* _Study text_:
.....
Skip to contents

Introduction

Song recordings from a single zebra finch can easily span several months and accumulate hundreds of gigabytes of audio. The vast majority of that data is silence, cage noise, or irrelevant vocalizations. ASAP provides two complementary export functions — create_bout_clips() and create_motif_clips() — that read your detection results and write only the audio segments you actually need.

This vignette walks through:

  1. Which export scenario to use — bout compression, filtered bouts, or tight motif clips
  2. Which output format to choose — WAV or HDF5, and why
  3. How to tune key arguments — amplitude normalization, balanced sampling, and clip naming

Prerequisites: Before reading this vignette, we recommend completing:


Overview: How the Export Step Fits in the Pipeline

The export functions sit at the end of the ASAP longitudinal pipeline. The diagram below shows where each export function connects to the upstream detection steps.

Starting from a SAP object (Step 1), you can branch off in three directions depending on how much pre-processing you want to do before exporting:

  • Scenario A — branch immediately after Step 1: run find_bout() with segment_type = "raw" and export bouts. No motif detection needed. This is the fastest path for bulk storage compression.
  • Scenario B — run the full motif detection pipeline (Steps 2–5), then find_bout() with segment_type = "motifs". This filters out any bouts that don’t contain a detected motif, leaving only clean song bouts.
  • Scenario C — run the full motif detection pipeline (Steps 2–5), then export motifs directly. This produces the tightest possible clips and is ideal for acoustic feature analysis.
ASAP song clip export scenarios. Scenario A branches early (after SAP object creation) for rapid compression. Scenarios B and C require full motif detection before exporting bouts or motifs, respectively.

ASAP song clip export scenarios. Scenario A branches early (after SAP object creation) for rapid compression. Scenarios B and C require full motif detection before exporting bouts or motifs, respectively.


Setup

library(ASAP)
sap <- readRDS("longitudinal_motif_analysis.rds")

This sap object was created in the Longitudinal Motif Detection vignette and already includes the five steps shown in the above overview flowchart.


Processing Scenarios

Depending on your downstream analysis, you may want to export long bouts that contain a mixture of vocalizations, filtered bouts that only contain learned song, or tightly cropped individual motifs.

Here are the three primary export scenarios supported by ASAP:

Scenario A: General Compression

Workflow: create_sap_object() -> find_bout(segment_type = "raw") -> create_bout_clips()

If you simply want to remove hours of silence from your recordings and don’t care about isolating learned song yet, you can detect bouts purely based on amplitude right after creating your SAP object — no motif detection required. Pass segment_type = "raw" to tell find_bout() to scan all audio files from the SAP metadata directly, without any motif validation step.

  • Pros: Preserves all potentially useful recordings (innate calls, unstereotyped vocal elements). Drastically reduces storage size.
  • Cons: The exported clips will still contain background cage noise and non-song vocalizations.
.....
* _Extracted material_:

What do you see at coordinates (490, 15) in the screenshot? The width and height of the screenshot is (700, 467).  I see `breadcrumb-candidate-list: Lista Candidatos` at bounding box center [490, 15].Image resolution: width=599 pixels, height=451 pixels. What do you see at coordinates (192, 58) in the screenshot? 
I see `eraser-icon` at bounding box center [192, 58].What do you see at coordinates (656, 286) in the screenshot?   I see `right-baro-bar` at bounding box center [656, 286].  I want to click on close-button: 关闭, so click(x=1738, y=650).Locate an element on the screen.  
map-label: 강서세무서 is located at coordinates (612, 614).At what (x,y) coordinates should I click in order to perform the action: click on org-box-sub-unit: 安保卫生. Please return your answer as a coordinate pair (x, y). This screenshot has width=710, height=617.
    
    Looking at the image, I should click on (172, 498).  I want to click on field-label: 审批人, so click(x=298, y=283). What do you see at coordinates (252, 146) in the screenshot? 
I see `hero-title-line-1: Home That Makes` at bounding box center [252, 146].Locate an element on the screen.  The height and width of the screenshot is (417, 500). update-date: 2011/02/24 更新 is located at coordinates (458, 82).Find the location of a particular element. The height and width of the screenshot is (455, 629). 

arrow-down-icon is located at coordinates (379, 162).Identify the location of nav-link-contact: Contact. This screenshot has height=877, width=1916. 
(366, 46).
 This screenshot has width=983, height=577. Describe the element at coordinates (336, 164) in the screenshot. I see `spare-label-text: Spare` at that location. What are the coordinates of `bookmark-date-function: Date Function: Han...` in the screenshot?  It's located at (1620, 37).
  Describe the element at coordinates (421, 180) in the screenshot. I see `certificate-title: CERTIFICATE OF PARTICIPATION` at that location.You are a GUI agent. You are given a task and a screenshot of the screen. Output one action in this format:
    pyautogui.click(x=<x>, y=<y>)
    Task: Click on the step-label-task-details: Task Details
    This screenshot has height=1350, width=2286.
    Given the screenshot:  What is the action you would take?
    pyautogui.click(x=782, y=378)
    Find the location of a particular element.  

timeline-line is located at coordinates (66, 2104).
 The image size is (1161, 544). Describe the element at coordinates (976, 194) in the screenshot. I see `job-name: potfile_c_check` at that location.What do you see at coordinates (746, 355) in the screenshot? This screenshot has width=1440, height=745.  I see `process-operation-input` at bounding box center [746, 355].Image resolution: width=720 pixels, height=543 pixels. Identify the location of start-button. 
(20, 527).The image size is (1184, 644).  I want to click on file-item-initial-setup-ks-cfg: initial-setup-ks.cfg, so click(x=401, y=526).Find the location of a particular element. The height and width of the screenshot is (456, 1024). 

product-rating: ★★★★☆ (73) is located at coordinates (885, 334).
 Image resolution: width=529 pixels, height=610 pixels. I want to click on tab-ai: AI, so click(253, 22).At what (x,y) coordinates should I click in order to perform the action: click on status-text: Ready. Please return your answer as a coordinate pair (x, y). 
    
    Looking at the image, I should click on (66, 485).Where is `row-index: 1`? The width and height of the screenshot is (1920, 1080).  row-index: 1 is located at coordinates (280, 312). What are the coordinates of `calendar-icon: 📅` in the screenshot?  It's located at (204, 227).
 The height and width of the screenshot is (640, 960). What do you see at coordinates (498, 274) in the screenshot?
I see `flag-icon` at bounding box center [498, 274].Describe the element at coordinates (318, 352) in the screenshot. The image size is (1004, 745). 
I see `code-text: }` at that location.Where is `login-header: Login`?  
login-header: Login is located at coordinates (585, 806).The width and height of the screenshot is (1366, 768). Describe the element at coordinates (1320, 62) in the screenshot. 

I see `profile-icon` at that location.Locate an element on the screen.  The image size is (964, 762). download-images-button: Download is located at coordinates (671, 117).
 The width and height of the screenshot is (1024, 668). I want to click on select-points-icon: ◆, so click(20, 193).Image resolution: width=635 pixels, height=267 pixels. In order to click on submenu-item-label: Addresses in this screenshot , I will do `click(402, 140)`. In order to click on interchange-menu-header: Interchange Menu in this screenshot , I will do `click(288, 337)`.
.....
* _Problem 1_:
Answer from the ASAP export vignette:
(a) Which two export functions does ASAP provide?
(b) What segment_type value is passed to find_bout() in Scenario B?
(c) For what kind of analysis are Scenario C clips described as ideal?
* _Problem 2_:
In the ASAP export vignette, write out the passage starting at "This sap object" and ending at "cropped individual motifs.", substituting "diagram" for "flowchart".
* _Problem 3_:
Summarize the ASAP export vignette in two sentences.
Rely only on the ASAP export vignette.

* _Task output 1_:
(a) create_bout_clips() and create_motif_clips()
(b) "motifs"
(c) Acoustic feature analysis

* _Task output 2_:
This sap object was created in the Longitudinal Motif Detection vignette and already includes the five steps shown in the above overview diagram.


Processing Scenarios

Depending on your downstream analysis, you may want to export long bouts that contain a mixture of vocalizations, filtered bouts that only contain learned song, or tightly cropped individual motifs.

* _Task output 3_:
ASAP provides create_bout_clips() and create_motif_clips() to write only the needed audio segments from months of zebra finch song recordings, which are mostly silence, cage noise, or irrelevant vocalizations. There are three export scenarios: Scenario A detects bouts by amplitude right after SAP object creation for fast compression, Scenario B keeps only bouts containing a detected motif, and Scenario C exports tightly cropped motifs for acoustic feature analysis.